## Data to examine
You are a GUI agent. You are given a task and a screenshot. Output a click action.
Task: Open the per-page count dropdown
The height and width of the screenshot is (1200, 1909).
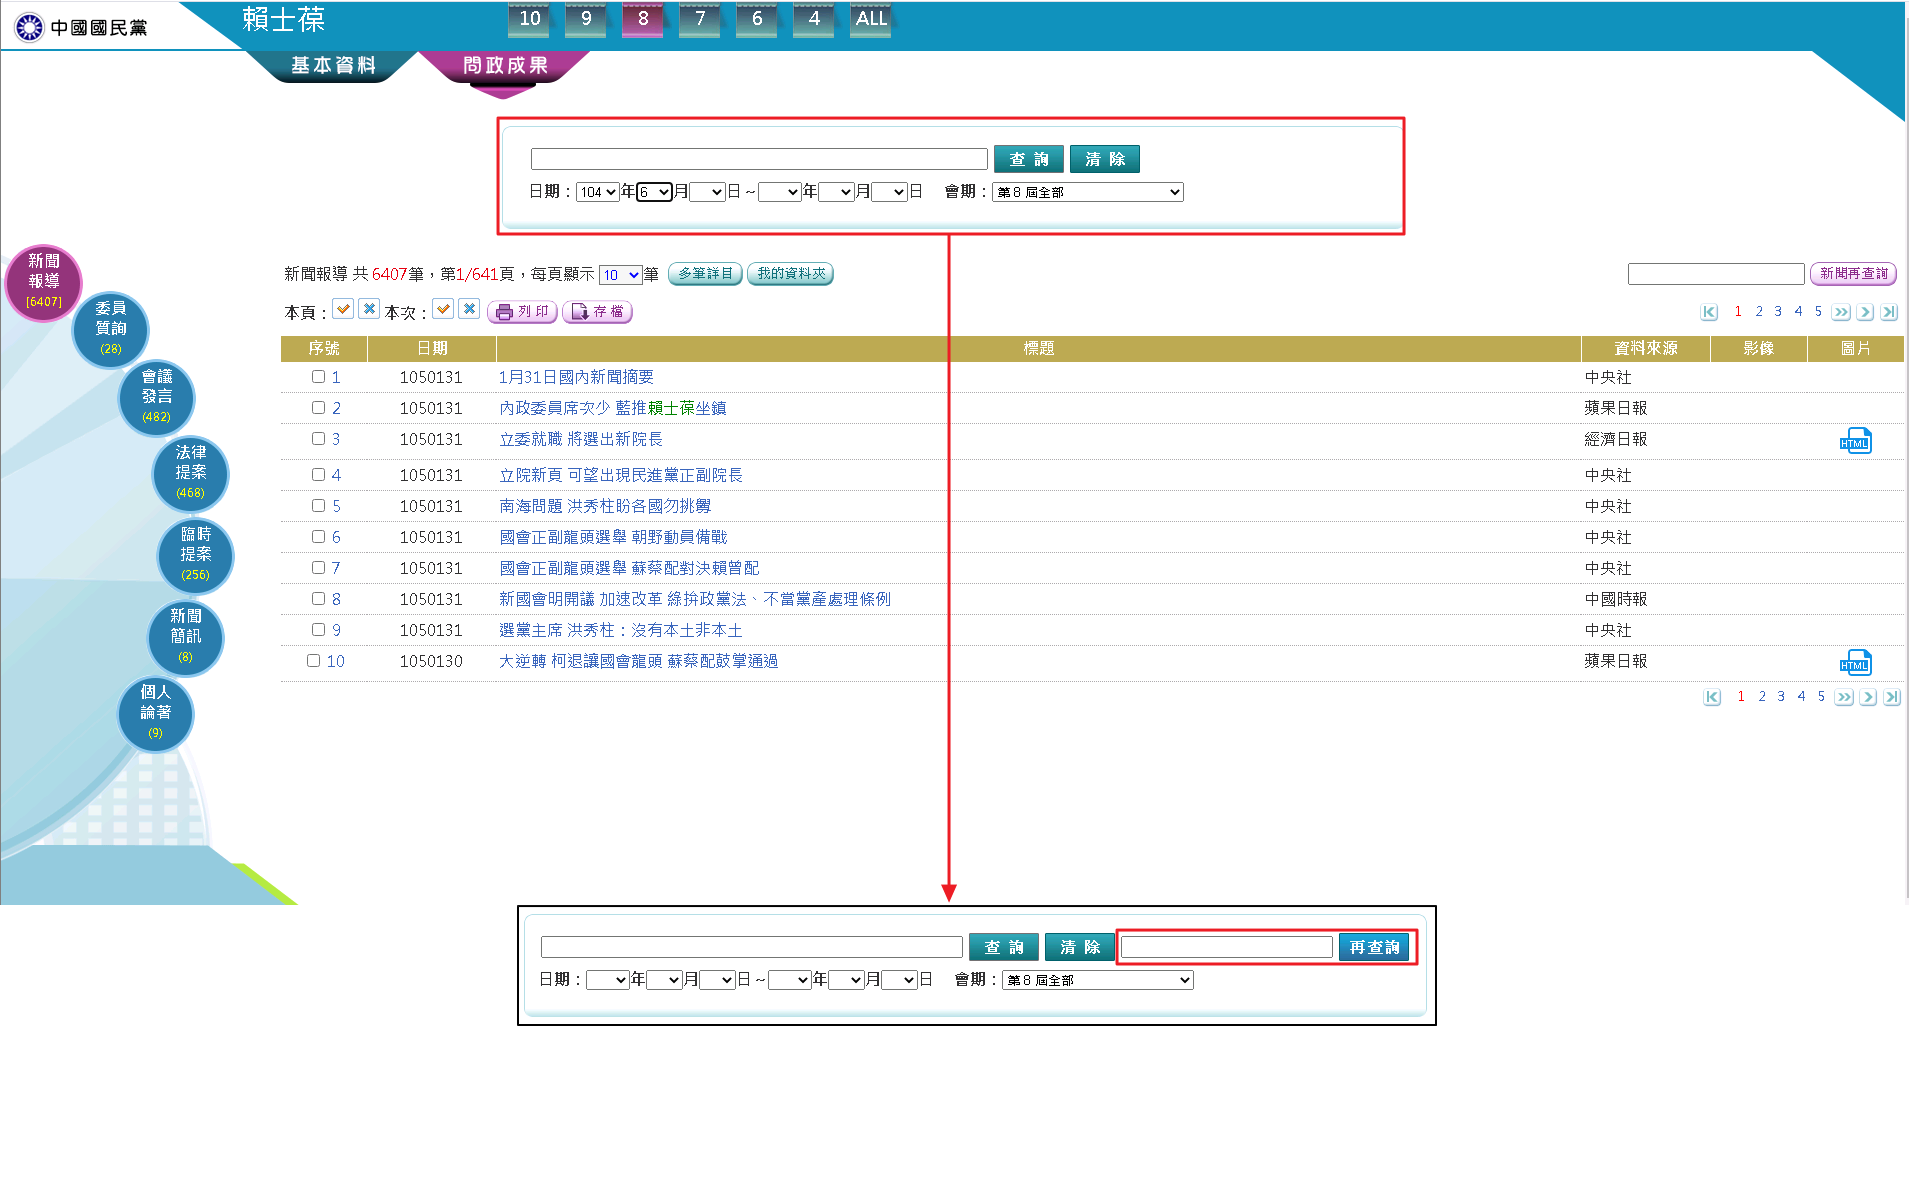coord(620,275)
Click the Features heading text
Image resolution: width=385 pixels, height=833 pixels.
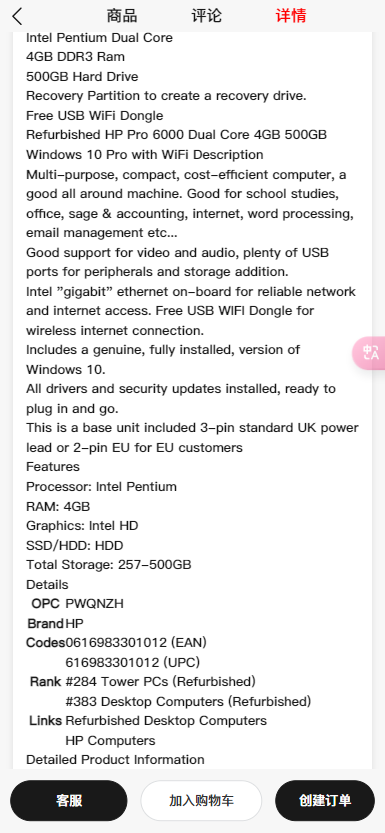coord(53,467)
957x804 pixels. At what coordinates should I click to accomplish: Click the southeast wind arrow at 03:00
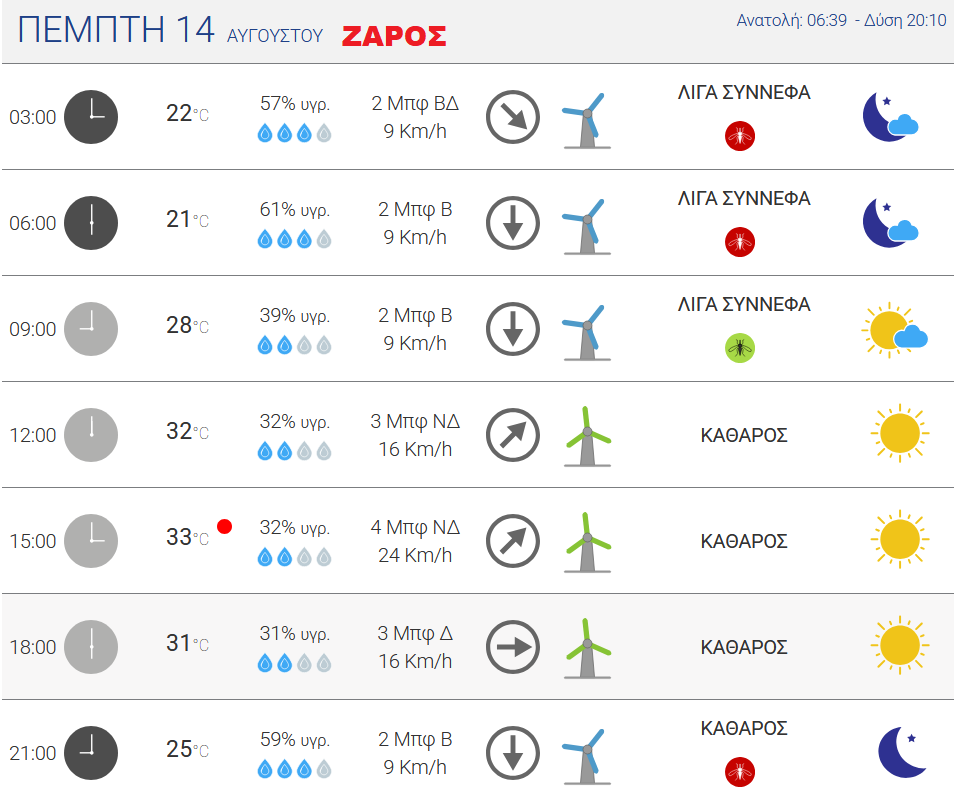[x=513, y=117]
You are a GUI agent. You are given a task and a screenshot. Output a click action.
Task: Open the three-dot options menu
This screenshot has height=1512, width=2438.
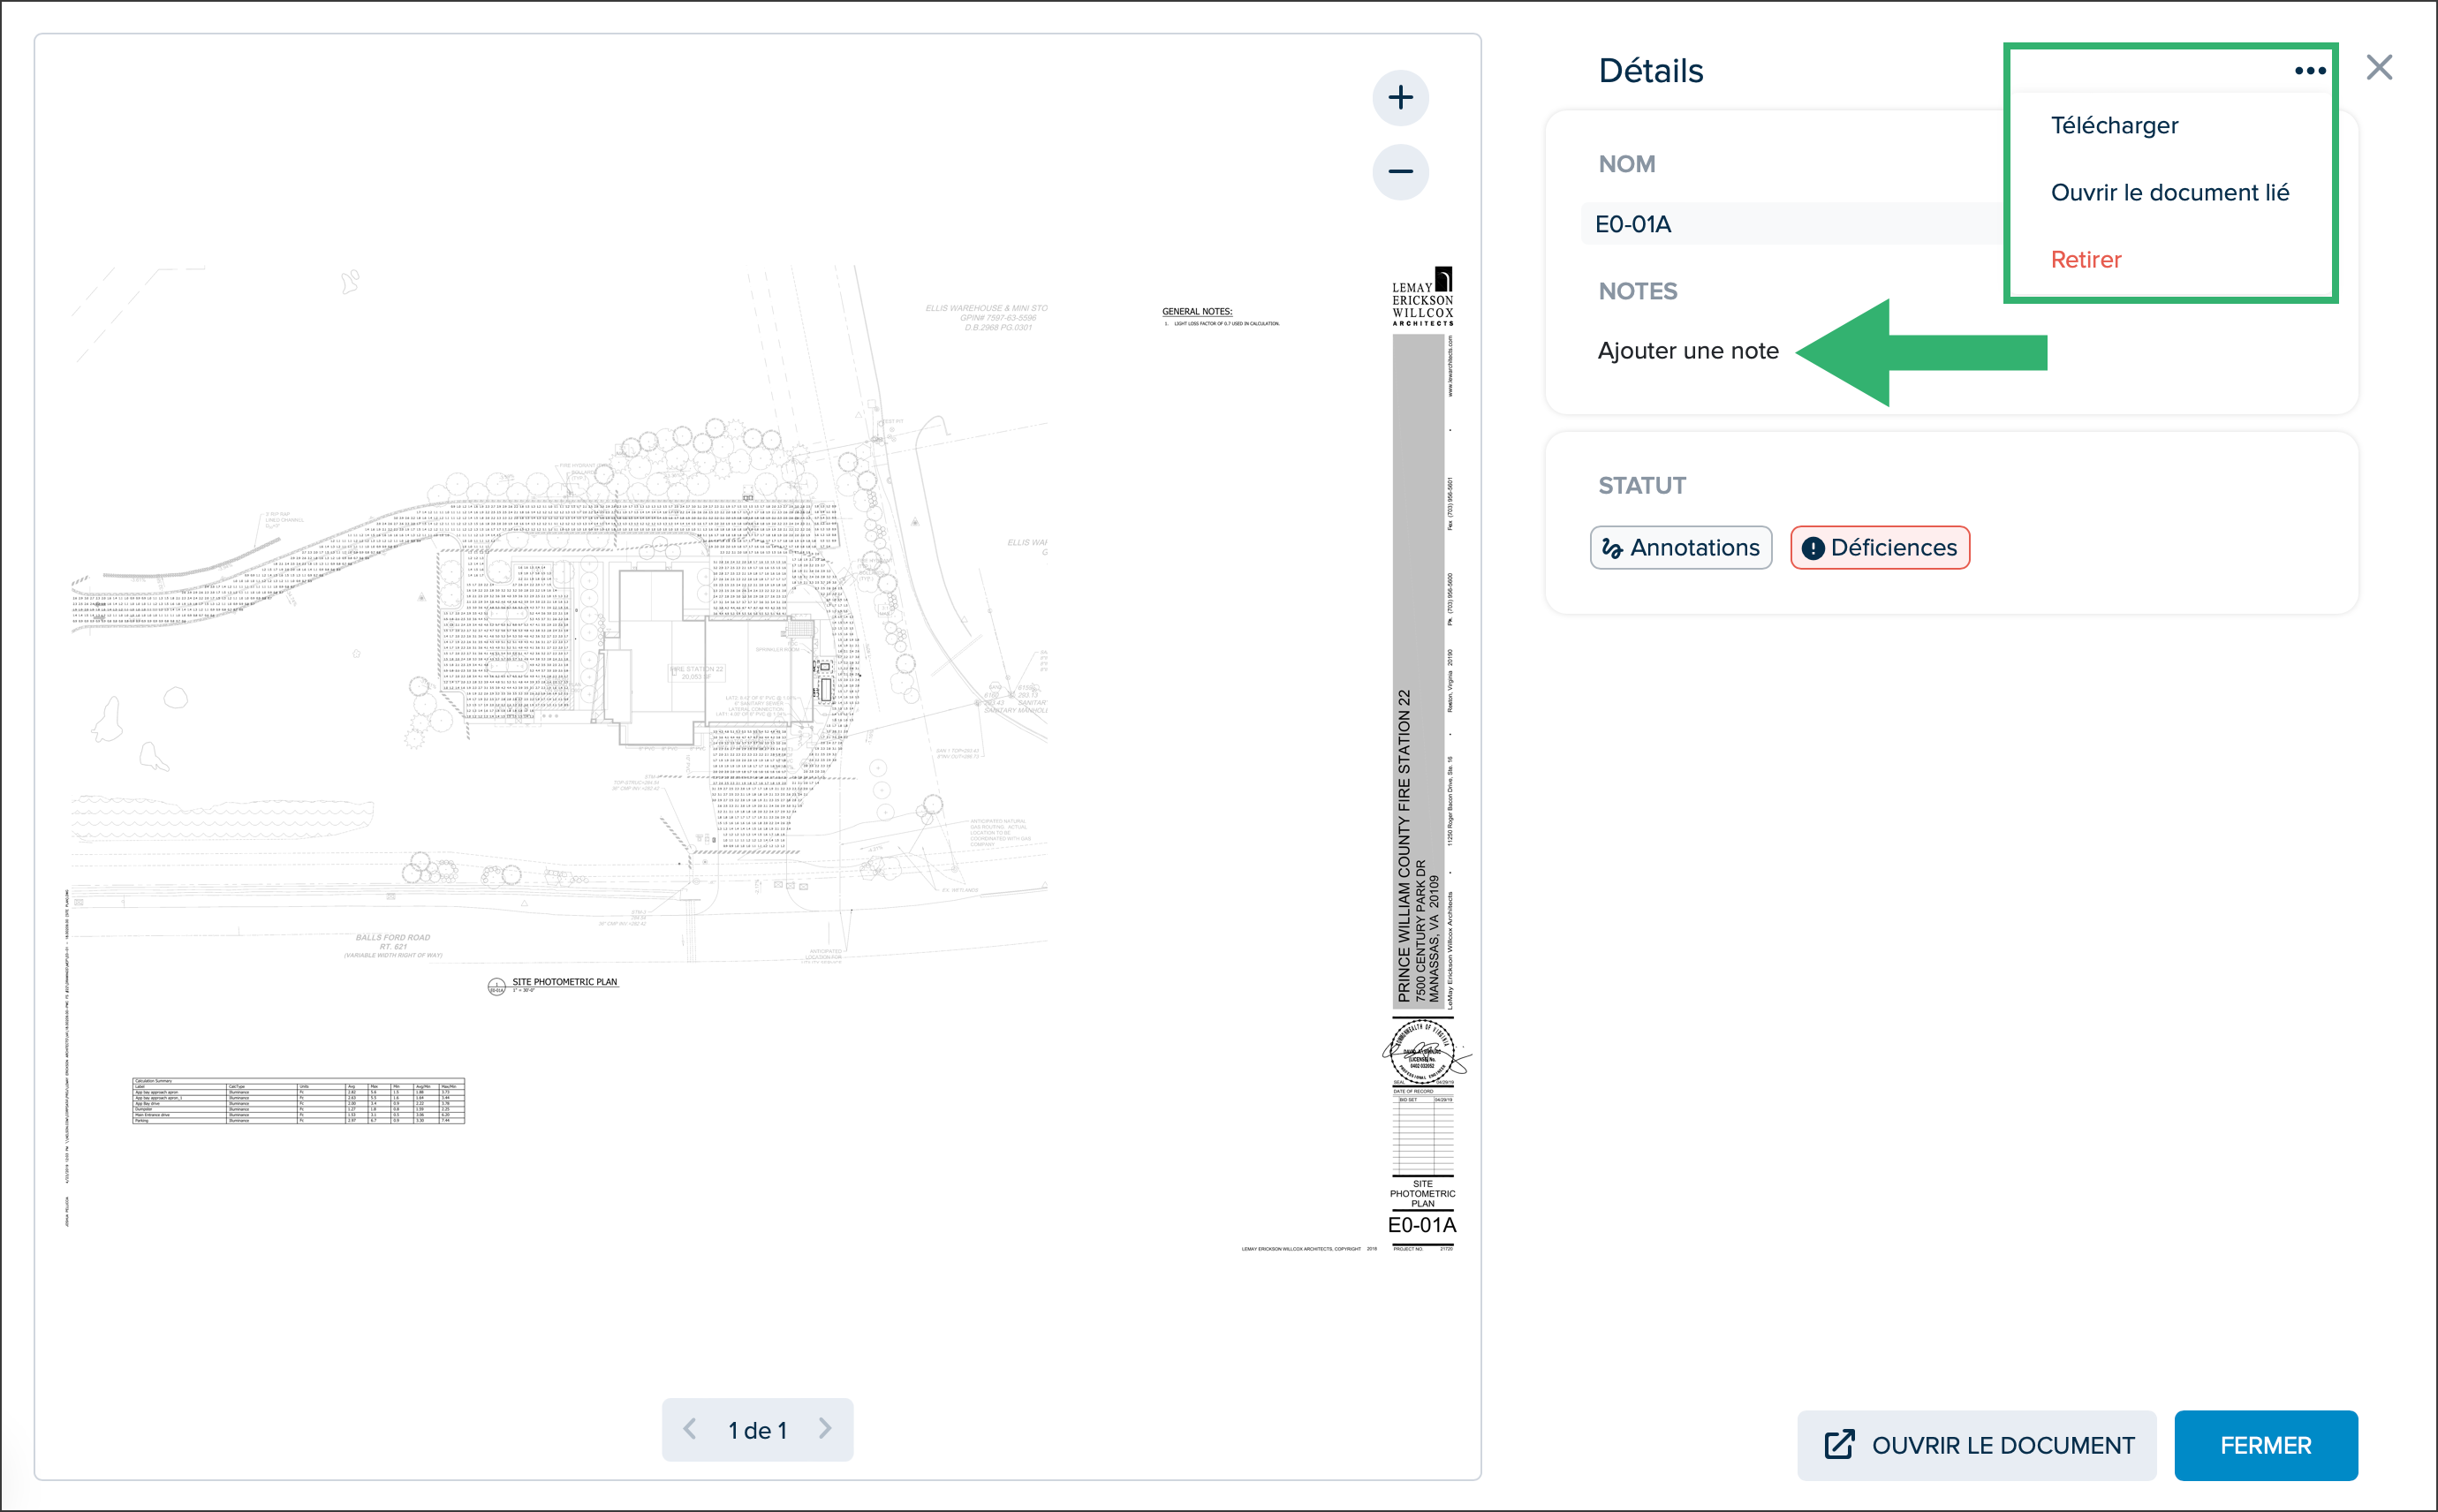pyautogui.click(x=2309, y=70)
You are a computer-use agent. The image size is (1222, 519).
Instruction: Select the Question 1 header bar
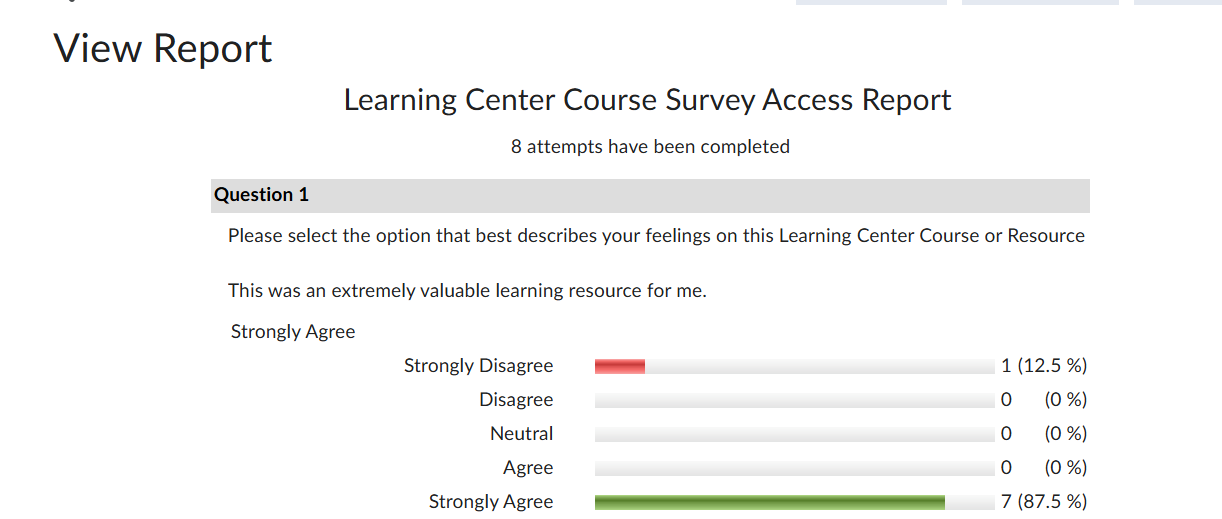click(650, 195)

## Problem description
From the first line to the last, repeat the listing exactly and skip its images.

## Answer to the exercise
You are a GUI agent. You are given a task and a screenshot. Output a click action.
Task: Open the per-page count dropdown
The height and width of the screenshot is (1200, 1909).
coord(620,275)
Click the Features heading text
Image resolution: width=385 pixels, height=833 pixels.
coord(53,467)
957x804 pixels. At what coordinates should I click to accomplish: Click the southeast wind arrow at 03:00
[x=513, y=117]
You are a GUI agent. You are given a task and a screenshot. Output a click action.
Task: Open the three-dot options menu
This screenshot has height=1512, width=2438.
pyautogui.click(x=2309, y=70)
You are a computer-use agent. The image size is (1222, 519).
Instruction: Select the Question 1 header bar
click(650, 195)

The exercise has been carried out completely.